Em pronunciamento em cadeia de TV ontem à noite, o presidente Luiz Inácio Lula da Silva conclamou os partidos de oposição e a sociedade a unir o Brasil em torno de uma agenda comum de temas de interesse geral. 'É um chamamento maduro e sincero feito por um presidente que está saindo de uma vitória expressiva nas urnas, que conta com o apoio majoritário dos governadores eleitos e que terá uma base sólida no Congresso.'

O presidente disse que já tem experiência suficiente para saber que para fazer as coisas com a velocidade que o Brasil necessita é preciso contar com o empenho e a boa vontade de amplos setores da vida nacional, entre eles a oposição. 'Nada vai mudar meus ideais e minhas convicções. Sei que o mesmo ocorre com os meus opositores. É esta diversidade de posições que enriquece a democracia. Mas isso não pode impedir que avancemos nos grandes temas de interesse coletivo.'

Em seguida, citou um exemplo de algo que precisa ser feito pelos dois lados. 'É preciso agilizar a votação de matérias importantes que já estão no Congresso, como o Fundo Nacional de Educação Básica (Fundeb), a lei geral da micro e pequena empresa e a reforma tributária que vai tornar mais justa a cobrança de tributos e reforçar o equilíbrio federativo.'

O presidente disse ainda que é necessário, igualmente, criar um clima de profunda responsabilidade republicana para a discussão e votação de reformas importantes, a começar pela reforma política. 'É preciso, também, a união das forças regionais em favor de projetos de desenvolvimento já em curso e que trarão progresso para todos os Estados do País.'

Lula disse que as eleições de domingo foram as mais transparentes e democráticas da história. 'E isso não se deu por acaso. Ocorreu por causa do amadurecimento de nossas instituições, da postura dos candidatos e, muito especialmente, da ação e vigilância do nosso povo.' O presidente lembrou que algumas pessoas afirmavam que a disputa presidencial iria dividir o Brasil - 'e isso não ocorreu'. Para ele, a exposição franca dos problemas mostrou que ainda existem brasis profundamente desiguais. 'E o quanto é urgente e necessário que as desigualdades sociais e regionais diminuam', continuou.

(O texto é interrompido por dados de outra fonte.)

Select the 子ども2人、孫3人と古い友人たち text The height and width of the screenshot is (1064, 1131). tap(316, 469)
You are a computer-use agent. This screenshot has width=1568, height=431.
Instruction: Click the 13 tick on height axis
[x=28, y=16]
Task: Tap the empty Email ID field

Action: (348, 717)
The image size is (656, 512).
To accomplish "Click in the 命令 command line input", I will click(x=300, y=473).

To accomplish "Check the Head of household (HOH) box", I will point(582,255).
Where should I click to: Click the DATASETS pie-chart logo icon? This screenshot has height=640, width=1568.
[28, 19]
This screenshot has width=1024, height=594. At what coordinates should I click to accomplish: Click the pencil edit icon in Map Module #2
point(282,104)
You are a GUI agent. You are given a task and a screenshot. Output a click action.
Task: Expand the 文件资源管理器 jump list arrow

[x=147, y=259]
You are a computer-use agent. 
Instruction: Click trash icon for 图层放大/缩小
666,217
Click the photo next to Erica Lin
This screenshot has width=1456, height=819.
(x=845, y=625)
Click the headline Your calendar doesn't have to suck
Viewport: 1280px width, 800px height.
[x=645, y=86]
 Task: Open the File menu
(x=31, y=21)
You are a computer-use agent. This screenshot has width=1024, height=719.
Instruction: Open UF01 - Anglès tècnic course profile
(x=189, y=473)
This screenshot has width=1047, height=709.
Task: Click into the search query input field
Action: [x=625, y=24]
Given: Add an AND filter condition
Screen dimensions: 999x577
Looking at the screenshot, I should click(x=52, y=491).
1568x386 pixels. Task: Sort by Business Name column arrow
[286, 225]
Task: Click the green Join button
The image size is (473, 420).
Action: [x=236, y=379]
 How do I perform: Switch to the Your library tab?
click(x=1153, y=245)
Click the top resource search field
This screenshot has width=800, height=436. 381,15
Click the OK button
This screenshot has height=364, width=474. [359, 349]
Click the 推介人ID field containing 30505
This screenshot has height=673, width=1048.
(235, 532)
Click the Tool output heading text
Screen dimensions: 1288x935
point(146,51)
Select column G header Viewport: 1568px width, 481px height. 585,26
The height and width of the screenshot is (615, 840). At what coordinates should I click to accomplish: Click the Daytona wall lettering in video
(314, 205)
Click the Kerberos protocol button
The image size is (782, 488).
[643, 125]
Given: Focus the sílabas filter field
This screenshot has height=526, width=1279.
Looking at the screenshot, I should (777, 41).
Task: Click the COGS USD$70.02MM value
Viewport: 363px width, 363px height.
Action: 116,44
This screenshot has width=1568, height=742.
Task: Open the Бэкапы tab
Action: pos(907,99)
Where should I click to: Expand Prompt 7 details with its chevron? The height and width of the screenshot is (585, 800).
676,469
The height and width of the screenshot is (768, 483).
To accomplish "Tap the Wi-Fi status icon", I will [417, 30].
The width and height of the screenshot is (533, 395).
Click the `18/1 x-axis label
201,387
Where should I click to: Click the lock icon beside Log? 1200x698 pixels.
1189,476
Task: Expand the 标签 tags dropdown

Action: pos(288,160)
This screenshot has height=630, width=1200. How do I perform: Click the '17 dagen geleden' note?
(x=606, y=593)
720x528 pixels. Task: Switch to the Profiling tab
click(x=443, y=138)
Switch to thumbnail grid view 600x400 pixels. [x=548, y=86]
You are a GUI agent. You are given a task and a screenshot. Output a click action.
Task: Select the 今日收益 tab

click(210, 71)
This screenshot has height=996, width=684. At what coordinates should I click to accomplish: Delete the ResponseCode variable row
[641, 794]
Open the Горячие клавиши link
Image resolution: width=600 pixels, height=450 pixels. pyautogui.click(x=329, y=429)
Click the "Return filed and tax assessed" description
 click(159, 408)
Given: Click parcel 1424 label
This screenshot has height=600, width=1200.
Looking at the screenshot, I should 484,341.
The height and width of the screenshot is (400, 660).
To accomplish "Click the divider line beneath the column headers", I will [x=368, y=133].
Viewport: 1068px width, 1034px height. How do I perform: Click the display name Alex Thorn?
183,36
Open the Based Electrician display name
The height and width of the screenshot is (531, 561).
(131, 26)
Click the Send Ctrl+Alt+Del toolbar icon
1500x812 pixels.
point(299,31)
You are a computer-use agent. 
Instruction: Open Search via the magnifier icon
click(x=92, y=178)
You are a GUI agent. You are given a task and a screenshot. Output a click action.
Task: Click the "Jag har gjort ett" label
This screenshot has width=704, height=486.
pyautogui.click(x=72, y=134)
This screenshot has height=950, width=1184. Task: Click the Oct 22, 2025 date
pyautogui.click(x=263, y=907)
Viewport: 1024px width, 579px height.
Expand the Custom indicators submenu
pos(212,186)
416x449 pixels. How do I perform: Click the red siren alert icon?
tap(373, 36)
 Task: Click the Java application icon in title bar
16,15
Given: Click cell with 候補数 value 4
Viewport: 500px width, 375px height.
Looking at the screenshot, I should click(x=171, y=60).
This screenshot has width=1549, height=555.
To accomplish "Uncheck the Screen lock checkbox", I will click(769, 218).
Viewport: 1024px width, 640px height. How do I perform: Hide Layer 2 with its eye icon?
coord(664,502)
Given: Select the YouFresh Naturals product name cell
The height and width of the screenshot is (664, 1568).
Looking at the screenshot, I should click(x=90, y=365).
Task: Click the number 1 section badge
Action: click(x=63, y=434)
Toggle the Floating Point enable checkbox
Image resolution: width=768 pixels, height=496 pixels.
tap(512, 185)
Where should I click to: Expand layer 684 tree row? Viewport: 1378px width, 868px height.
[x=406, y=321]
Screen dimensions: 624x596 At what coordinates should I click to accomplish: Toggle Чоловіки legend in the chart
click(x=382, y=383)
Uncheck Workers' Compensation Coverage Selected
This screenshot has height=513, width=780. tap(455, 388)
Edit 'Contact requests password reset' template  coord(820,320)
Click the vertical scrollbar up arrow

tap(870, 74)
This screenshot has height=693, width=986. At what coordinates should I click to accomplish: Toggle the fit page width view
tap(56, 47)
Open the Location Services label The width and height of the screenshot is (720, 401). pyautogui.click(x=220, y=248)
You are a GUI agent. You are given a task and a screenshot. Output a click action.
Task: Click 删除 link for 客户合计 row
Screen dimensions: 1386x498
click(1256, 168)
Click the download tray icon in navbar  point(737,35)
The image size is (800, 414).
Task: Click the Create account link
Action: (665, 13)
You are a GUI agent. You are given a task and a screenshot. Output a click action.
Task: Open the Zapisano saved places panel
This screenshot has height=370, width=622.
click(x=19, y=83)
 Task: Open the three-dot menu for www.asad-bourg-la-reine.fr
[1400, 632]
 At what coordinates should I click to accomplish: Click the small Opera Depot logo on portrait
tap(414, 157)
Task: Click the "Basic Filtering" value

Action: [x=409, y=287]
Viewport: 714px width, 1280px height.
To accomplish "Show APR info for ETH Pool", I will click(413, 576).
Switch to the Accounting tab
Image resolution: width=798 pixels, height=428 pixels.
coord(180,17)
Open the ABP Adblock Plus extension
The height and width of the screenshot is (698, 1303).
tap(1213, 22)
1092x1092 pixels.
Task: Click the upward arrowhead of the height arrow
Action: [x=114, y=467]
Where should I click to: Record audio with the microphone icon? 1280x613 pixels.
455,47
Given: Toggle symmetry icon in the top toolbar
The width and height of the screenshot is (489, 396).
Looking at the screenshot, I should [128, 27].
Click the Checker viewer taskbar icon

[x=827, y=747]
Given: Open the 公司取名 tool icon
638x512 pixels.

No pronunciamento de 6 minutos e 10 segundos, Lula disse ainda que o Brasil tem uma enorme dívida social a resgatar, um grande atraso político a vencer e questões éticas a discutir e superar. 'No que depender de mim, continuarei empenhado em que os órgãos de investigação e da Justiça apurem todas as denúncias de corrupção e que os verdadeiros culpados sejam punidos'.

Disse que pretende continuar fazendo um governo que conjugue uma política econômica correta e uma forte sensibilidade social. E afirmou que o Brasil tem todas as condições para crescer mais rápido.